Gestational hypertension is a mild isolated increase in blood pressure (>140/90), usually near term. Approximately 15% of these women will progress to preeclampsia, and so should be monitored closely. 5-7% of pregnancies ultimately end in preeclampsia, which presents with a classic triad of hypertension, proteinuria, and edema. Preeclampsia is a multi-system disease rather than a pregnancy variant of essential hypertension.
Preeclampsia usually shows with endothelial cell injury, generalized vasospasm, and activation of the coagulation system.
In a case of mild preeclampsia (bp >140/90; proteinuria), one must first establish whether underlying cause exists, and rule out end organ involvement. Next, the physician should establish the well-being of the fetus. Management then involves heightened maternal and fetal surveillance, with regular delivery at term.

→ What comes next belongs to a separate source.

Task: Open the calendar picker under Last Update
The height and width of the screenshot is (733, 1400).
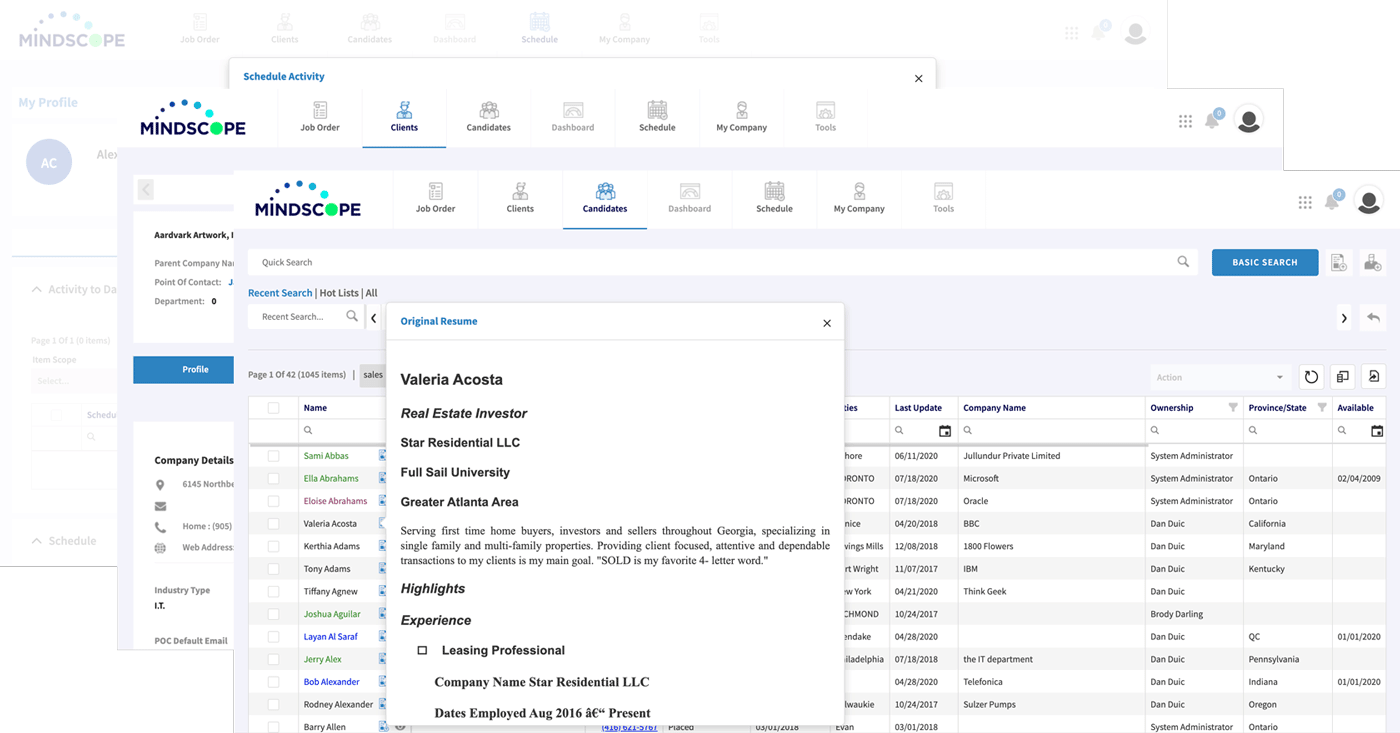Action: point(944,431)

In a case of severe preeclampsia (bp >160/110; proteinuria; end-organ damage; etc), delivery must happen regardless of gestational age. Throughout, the well-being of the mother and fetus should be monitored. The woman should also be given antihypertensives to prevent a cerebrovascular aneurism, and seizure prophylaxis.
In both mild and severe cases, the preeclampsia process abates after delivery.